DOCUMENT SEGMENT.
Last week, BBC News announced that the top one percent of U.S. earners collected 19.3 percent of household income, breaking a record previously set in 1927.
Since the late 1970s, income inequality has surged. Compared to the current rate, the richest one percent of Americans in 1970 enjoyed nine percent of total national pre-tax income. We are living in a New Gilded Age, which has only accelerated since the financial crisis a few years ago.
Let that sink in for a minute. Now brace yourself.
Since 2009, the pre-tax incomes of the top one percent of households rose 19.6 percent compared to a one percent increase for the rest of Americans. Likewise, the richest 10 percent of households own about 90 percent of stocks in this country, ensuring that the divide will continue to widen.
Income inequality is not only a gross evasion of the supposed American ideal of being a place of opportunity – it's bad news for everyone.
As President Obama said at Knox College (Ill.) this summer, "This growing inequality – it's not just morally wrong. It's bad economics. Because when middle-class families have less to spend, guess what? Businesses have fewer consumers.
When wealth concentrates at the very top, it can inflate unstable bubbles that threaten the economy. When the rungs on the ladder of opportunity grow farther and farther apart, it undermines the very essence of America, that idea that if you work hard, you can make it here."
For many, it seems as if the American dream is a remnant of the past or an elusive myth. In fact, the United States ranks among the bottom of developed countries in economic mobility.
If there is even the slightest chance of reversing this trend, the ways in which Americans think about wealth must fundamentally change. We must stop talking about classes in simplistic and false terms of "job creators" and "welfare queens."

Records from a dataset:
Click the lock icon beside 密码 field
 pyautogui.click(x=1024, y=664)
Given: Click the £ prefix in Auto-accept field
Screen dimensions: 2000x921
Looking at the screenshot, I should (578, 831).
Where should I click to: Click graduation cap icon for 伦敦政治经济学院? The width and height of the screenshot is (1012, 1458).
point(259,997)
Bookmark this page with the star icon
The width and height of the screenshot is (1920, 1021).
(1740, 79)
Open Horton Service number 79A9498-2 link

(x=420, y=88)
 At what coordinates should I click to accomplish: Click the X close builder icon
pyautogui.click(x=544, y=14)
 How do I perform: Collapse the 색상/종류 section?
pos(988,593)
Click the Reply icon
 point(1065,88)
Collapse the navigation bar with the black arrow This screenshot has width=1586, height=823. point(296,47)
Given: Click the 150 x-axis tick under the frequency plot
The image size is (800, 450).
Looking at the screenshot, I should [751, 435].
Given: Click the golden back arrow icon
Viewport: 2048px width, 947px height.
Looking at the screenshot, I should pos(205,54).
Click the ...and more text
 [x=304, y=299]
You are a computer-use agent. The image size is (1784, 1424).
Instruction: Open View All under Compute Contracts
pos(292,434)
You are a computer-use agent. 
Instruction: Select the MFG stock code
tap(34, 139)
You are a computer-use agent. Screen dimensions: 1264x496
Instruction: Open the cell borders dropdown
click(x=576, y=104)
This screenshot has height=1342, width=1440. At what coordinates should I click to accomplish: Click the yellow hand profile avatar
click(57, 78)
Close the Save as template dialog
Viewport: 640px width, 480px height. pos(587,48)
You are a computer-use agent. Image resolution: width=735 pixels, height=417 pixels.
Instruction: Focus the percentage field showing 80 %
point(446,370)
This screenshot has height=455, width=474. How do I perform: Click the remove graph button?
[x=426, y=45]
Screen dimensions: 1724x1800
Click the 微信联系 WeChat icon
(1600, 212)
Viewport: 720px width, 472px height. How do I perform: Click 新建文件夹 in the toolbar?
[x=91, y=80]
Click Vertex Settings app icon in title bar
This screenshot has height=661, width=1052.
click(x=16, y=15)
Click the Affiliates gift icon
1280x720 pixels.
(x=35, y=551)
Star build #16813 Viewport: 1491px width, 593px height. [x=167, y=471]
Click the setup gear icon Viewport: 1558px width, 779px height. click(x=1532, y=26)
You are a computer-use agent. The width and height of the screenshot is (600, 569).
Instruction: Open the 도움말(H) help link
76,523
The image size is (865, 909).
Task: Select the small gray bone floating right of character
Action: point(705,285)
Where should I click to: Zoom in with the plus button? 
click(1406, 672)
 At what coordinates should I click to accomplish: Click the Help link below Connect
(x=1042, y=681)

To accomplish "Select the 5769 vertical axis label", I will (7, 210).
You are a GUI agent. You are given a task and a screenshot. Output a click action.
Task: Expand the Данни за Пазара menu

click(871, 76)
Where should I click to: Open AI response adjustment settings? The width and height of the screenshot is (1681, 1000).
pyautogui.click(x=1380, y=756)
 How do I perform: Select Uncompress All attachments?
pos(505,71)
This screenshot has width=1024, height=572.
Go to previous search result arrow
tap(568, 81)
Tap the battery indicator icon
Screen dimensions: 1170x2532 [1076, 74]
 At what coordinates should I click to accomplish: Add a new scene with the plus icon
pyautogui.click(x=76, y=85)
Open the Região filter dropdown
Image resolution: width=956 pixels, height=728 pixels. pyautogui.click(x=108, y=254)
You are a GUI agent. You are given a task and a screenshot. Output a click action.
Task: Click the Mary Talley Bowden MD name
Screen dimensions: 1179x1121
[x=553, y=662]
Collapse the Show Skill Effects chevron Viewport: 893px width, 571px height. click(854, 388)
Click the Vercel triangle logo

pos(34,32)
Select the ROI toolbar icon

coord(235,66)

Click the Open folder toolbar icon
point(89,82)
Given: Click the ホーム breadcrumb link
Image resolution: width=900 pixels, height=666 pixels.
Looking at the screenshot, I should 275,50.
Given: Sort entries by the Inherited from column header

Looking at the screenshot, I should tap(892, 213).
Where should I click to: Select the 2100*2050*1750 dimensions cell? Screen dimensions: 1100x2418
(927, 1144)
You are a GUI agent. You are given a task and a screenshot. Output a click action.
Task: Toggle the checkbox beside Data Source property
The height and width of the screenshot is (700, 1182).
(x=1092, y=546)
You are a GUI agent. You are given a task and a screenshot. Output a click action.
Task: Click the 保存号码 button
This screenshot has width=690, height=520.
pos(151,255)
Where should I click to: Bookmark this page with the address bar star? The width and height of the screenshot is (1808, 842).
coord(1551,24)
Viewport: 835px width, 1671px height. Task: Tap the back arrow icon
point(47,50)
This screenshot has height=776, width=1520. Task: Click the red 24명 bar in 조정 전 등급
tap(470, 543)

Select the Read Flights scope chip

WHAT TO WORK ON. Extend the opinion piece on U.S. income inequality, picking up after its final sentence about "job creators" and "welfare queens."

ANSWER BOX.
If we truly believe that income inequality is wrong, we must also recognize that tax cuts do not always lead to economic growth. In fact, they are quite susceptible to raising deficits which force the most vulnerable of Americans to bear the brunt.
Cuts in education and welfare and reductions in Social Security, Medicare and Medicaid take money out of the pockets of people who depend on them and stifle social mobility.
If we want to live up to our supposed values, these latter three programs should not have the label of "entitlement programs" but be seen for what they are – a very basic social safety net. Americans should likewise focus on the Affordable Care Act's reduction of the national debt by $200 billion in its first 10 years and $1 trillion after its second decade, instead of labeling it as socialism.
If there is to be any reaction to the rampant divide between the two Americas, there ought to also be a continued effort to raise taxes and eliminate loopholes on the wealthiest Americans – an idea which has widespread support.
If we want to be a country of equal opportunity, we must solve the dire problem of a tax code that allows Warren Buffett to pay a lower tax rate than his secretary. Correcting this inequality is not socialism, as many seem hell-bent on labeling the Obama administration, it is fairness and sound economics. And compared to the top marginal rates of around 70 percent from the 1940s to the 1980s – a time of great economic prosperity – today's top marginal rate of around 40 percent does not seem so bad.
If there is to be a reversal of this disturbing trend, immigration reform must be one of our highest priorities, and undocumented immigrants should be recognized as citizens rather than amnesty-seekers or a drain of society's resources.
The Congressional Budget Office has estimated that such reform would reduce deficits by $158 billion in 10 years and $685 in the following decade. In fact, if undocumented workers make at least minimum wage, the wages of everyone will rise, as employers would no longer have the leverage they enjoy now to pay citizens lower wages.
If we want to do anything about the single-most important issue of our time, we must first be willing to have the difficult discussions.
This requires acknowledging that the problem exists and that with the proper policies, its severity can be reduced. We must also admit, however uncomfortable or disappointing it may be, that as Americans, we are nowhere near living up to one of our sacred national values.
Though popular opinion and the facts are on the side of what is right, it does not seem that these problems will be solved anytime soon.
Online Editor Ross Fogg is a College senior from Fayetteville, Ga.